Later in 1962, Diva returned to the University of São Paulo and was a professor of the Department of Zoology until her retirement in 1988. She occupied the chair that became vacant by the retirement of Prof. Ernst Marcus. From 1963 to 1977, she was the first female director of the Department of Zoology.

==Selected works==
- Corrêa, D. D. (1947). "A primeira Dolichoplana (Tricladida Terricola) do Brasil"
- Corrêa, D. D. (1953). "Sobre a neurofisiologia locomotora de hoplonemertinos e a taxonomia de Ototyphlonemertes"

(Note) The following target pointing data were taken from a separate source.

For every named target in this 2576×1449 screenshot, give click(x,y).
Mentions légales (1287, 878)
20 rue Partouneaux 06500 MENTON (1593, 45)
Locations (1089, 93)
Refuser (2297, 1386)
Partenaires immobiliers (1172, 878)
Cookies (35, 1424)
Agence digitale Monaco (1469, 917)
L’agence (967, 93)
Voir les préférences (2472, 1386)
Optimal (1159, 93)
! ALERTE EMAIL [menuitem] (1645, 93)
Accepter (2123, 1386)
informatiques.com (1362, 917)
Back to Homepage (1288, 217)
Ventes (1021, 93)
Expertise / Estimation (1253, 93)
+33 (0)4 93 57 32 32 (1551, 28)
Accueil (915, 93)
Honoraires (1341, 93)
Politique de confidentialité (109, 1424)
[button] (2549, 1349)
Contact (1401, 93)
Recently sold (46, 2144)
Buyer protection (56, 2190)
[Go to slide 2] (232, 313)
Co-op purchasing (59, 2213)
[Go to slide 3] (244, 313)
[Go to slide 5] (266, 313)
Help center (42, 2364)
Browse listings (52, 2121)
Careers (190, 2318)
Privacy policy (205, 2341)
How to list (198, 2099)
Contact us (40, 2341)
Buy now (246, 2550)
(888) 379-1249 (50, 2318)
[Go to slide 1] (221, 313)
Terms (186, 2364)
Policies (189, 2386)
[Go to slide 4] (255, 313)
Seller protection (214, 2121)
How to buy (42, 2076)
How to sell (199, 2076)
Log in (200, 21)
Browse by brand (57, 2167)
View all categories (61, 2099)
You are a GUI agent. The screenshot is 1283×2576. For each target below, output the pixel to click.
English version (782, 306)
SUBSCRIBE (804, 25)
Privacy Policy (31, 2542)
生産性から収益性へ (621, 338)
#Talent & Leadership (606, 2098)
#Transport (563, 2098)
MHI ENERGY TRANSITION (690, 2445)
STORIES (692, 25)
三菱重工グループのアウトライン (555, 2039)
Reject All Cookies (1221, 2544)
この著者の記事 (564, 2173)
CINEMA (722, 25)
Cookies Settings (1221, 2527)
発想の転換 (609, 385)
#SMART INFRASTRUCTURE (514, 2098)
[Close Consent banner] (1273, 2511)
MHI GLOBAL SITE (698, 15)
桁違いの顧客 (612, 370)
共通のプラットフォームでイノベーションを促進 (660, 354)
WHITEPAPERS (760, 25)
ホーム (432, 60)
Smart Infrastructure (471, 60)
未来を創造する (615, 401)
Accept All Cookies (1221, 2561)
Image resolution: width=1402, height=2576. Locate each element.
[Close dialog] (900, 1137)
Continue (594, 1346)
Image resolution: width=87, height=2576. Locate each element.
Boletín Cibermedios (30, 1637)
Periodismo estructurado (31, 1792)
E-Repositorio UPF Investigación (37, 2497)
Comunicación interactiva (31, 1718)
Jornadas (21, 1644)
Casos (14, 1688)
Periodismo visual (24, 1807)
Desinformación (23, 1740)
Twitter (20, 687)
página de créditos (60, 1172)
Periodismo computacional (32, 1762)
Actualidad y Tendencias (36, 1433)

- Corrêa, D. D. (1953). "Sobre a locomoção e a neurofisiologia de nemertinos"
- Corrêa, D. D. (1954). "Nemertinos do litoral Brasileiro"
- Corrêa, D. D. (1956). "Estudo de nemertinos Mediterraneos (Palaeo e Heteronemertini)"
- Corrêa, D. D. (1961). "Nemerteans from Florida and Virgin Islands"
- Corrêa, D. D. (1963). "Nemerteans from Curaçao"
- Corrêa, D. D. (1964). "Nemerteans from California and Oregon"

== Taxa named in her honor ==
Several taxa were named after Diva Diniz Correa, such as the turbellaria genus Dinizia, the nemertean genera Divanella and Correanemertes, and the gastropod species Piseinotecus divae.